Internet Anonymity

From The Faculty Blog at the University of Chicago Law School:

[Dean Saul] Levmore recommends eliminating the liability restrictions on ISPs and forcing them to divulge the identity of IP addresses if subpoenaed. The logic underlying his recommendation is a hypothetical bargain among all users of the internet. The benefit to each person is tiny from being able to post degrading insults about others, but the cost of being a target of these insults is very high. Even if the chance of being targeted is small, the cost is large enough that the expected value outweighs the miniscule benefit. Thus, the bargainers would not immunize such conduct. Levmore focused on differences in expected costs and benefits to each person while implicitly assuming homogeneous preferences, but an alternative formulation could depend on differences in preferences. No one wants to be targeted, but only a minority wants to target others, so the majority demands the minority give up its antisocial behavior.

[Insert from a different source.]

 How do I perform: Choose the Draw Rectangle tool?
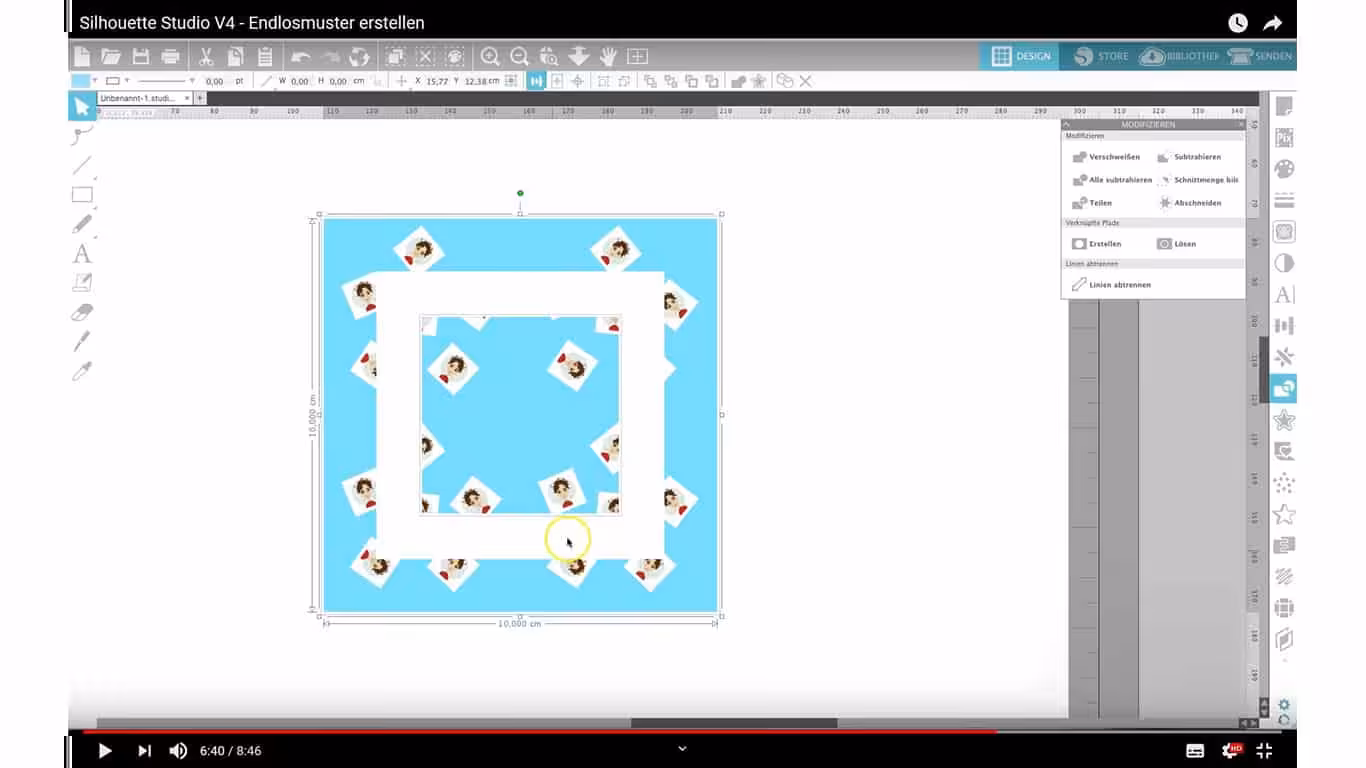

The present regime presents a conundrum: politicians tend to overreact to problems, yet here the reverse happened. Gangs are an example of the general principle. We do not really know what proportion of violent crime is caused by gangs, but politicians provide a wide array of legislation targeting the gang problem. Yet with the internet, the problem resulted in additional protection for the perpetrators. Levmore provided the classic public choice explanation. The people subject to the regulation are a small, passionate, organized group; the potential victims are the public at large, so their interests are diffuse. Organized groups typically trump diffuse groups when collecting government payouts.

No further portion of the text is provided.